P15337 [GCPC 2025] Jumbled Packets
Description
Due to further and further advancements in technology and space exploration, humanity is sending probes to more planets and moons than ever before. One of these probes is currently residing on Phobos, one of the two Martian moons. This probe transmits binary data back to Earth but it can only do so in short time frames every few hours. Its fast orbit combined with its small size and close proximity to Mars means that Mars blocks radio waves most of the time by physically being in between the probe and Earth. During one time frame of data transmission, one large packet of $n$ binary bits is transmitted, exactly the amount possible within the time frame.
The probe has already been deployed for a few years, so mechanical problems have started to pile up. A recent and very problematic change has been the unreliability of the onboard clock, likely caused by the large and frequent temperature fluctuations ranging from about $-112^\circ$ to $-4^\circ$ Celsius. As a result, the probe has been transmitting data packets at incorrect times, when radio waves cannot reach Earth. To mitigate this, the probe is now sending its data packets multiple times in succession.
Even though this has led to Earth receiving $n$ bits of data, researchers are not able to determine the start and end of the data packet, making the data useless. The received data consists of a possibly empty suffix, followed by a prefix of the sent data, totalling to exactly $n$ bits. For example, if the original packet was “**00101001**”, the received data might be “**00100101**” (the colours are only for visual reasons).
You are to write software to encode the data before transmission into a message of the same length, such that you can decode it after receiving the mangled packet. Luckily, the engineering department has managed to improve the design of the receiving antenna, increasing the signal-to-noise ratio so you are now able to use an alphabet of three distinguishable symbols for radio transmission instead of only two.
Your program will be run twice for each test case. In the first pass, your program will be given a binary string to encode. In the second pass, your program will be given your encoded string from the first pass, which may have been modified as explained above. Decode this string to restore the input from the first pass.
A testing tool is provided to help develop your solution.
Input Format
The input consists of:
- One line with either “Encode” or “Decode”, depending on the action you are to perform.
- One line with an integer $n$ ($1 \leq n \leq 10^5$), the size of the data packet.
- One line with a string $s$ of $n$ characters, the data packet.
In the encoding pass, this string consists of the symbols ‘0’ and ‘1’.
In the decoding pass, this string will be a cyclic rotation of your ternary string.

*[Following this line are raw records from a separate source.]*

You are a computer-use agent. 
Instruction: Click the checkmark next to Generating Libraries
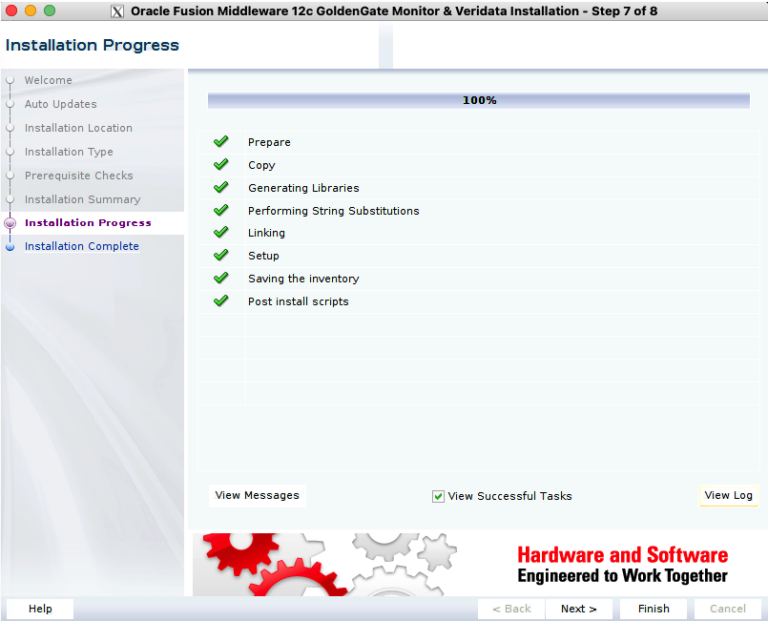(221, 188)
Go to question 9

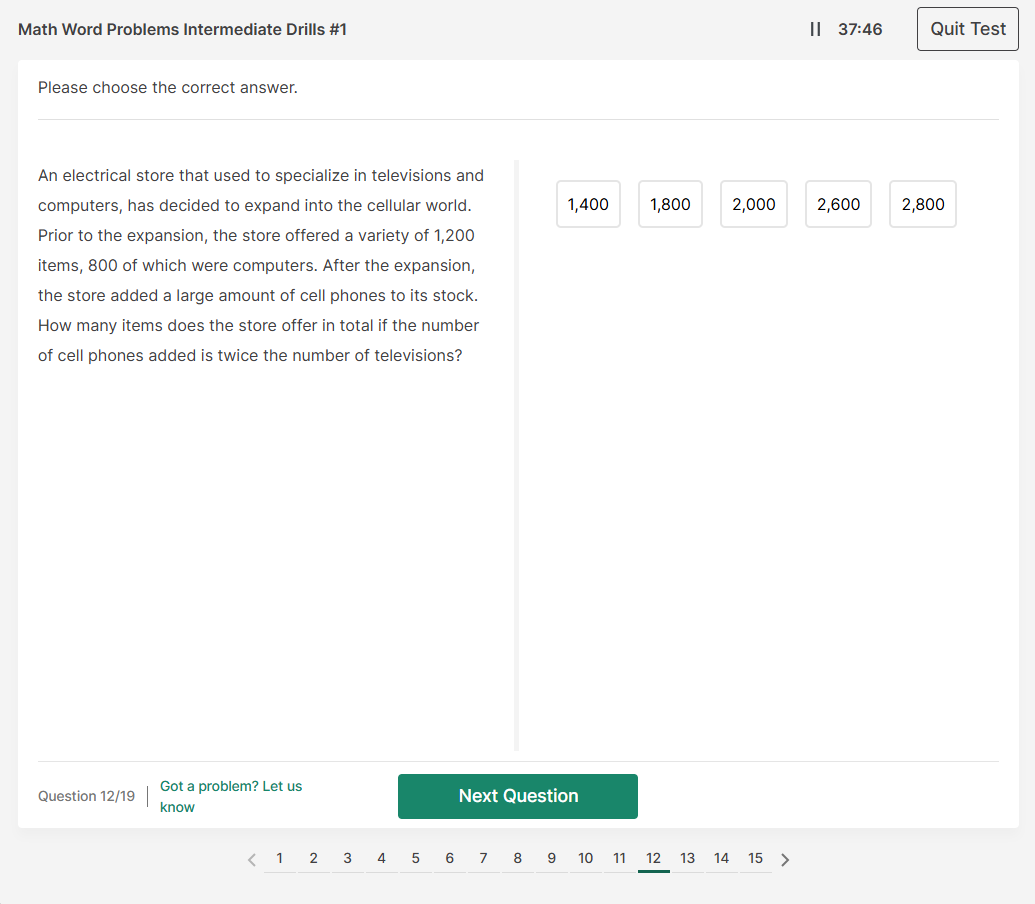pyautogui.click(x=552, y=858)
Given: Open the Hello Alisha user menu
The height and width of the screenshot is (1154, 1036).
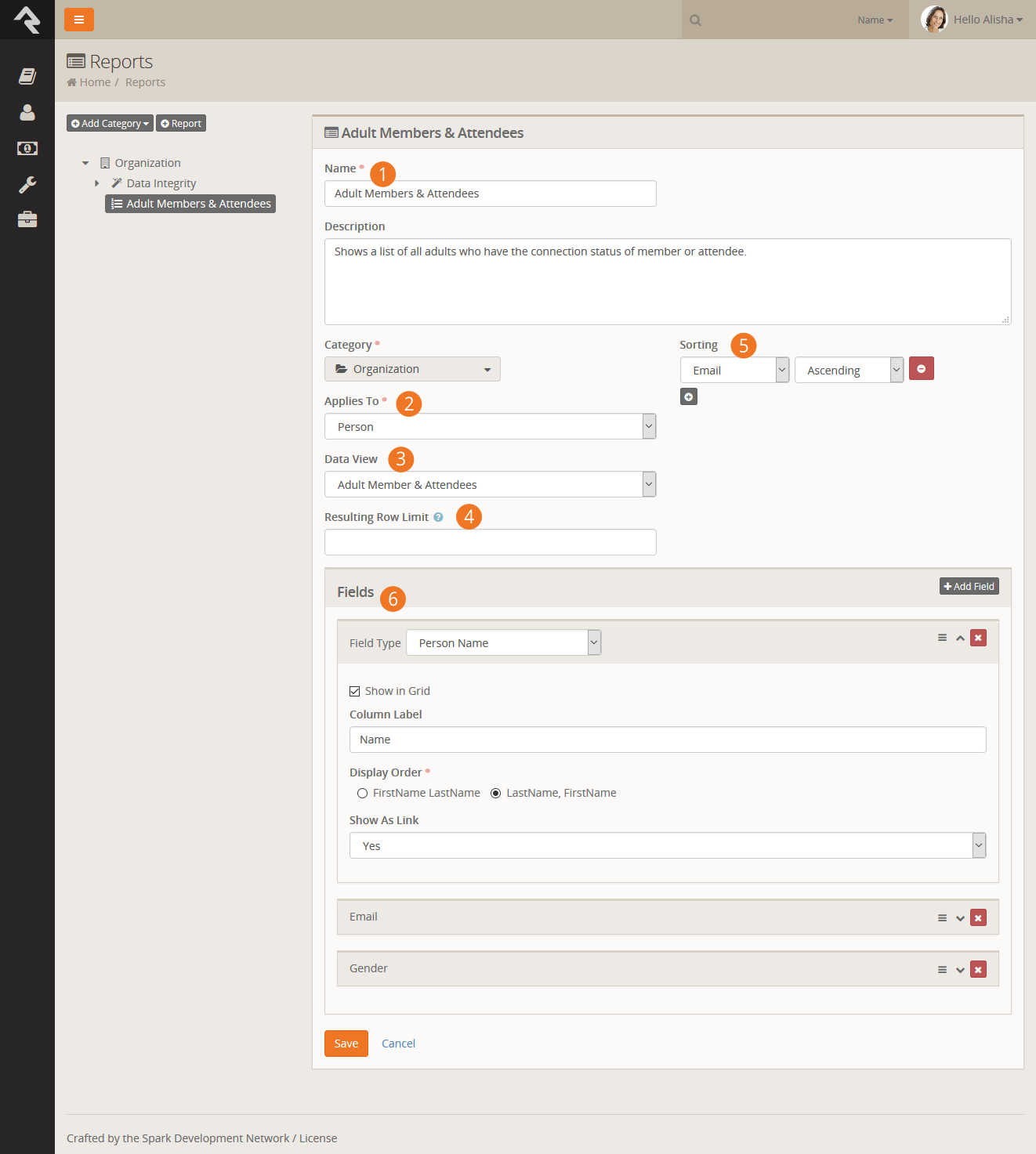Looking at the screenshot, I should [x=972, y=20].
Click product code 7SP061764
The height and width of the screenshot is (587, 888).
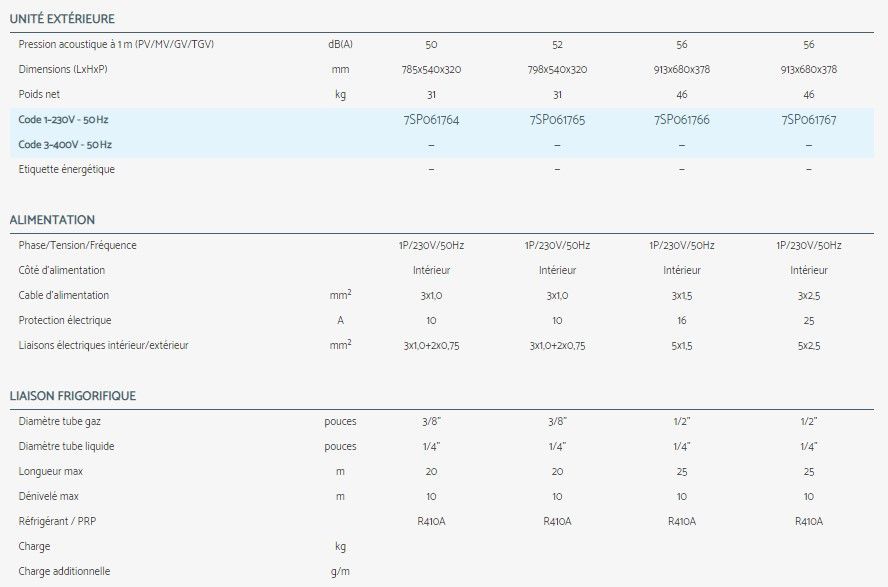430,120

In other words, this string is the string you printed in the encoding pass, potentially modified to reflect how this data packet might have been received on Earth, as described in the statement.
Output Format
In the encoding pass, output the encoded string of length n using the symbols ‘0’, ‘1’, and ‘2’.
In the decoding pass, output the original binary string, the data packet from the encoding pass.
Explanation/Hint
### Sample 1 Explanation
In the first sample, the encoded ternary string “002” was received as “200”.
### Sample 2 Explanation
In the second sample, the encoded ternary string was received exactly the way it was encoded.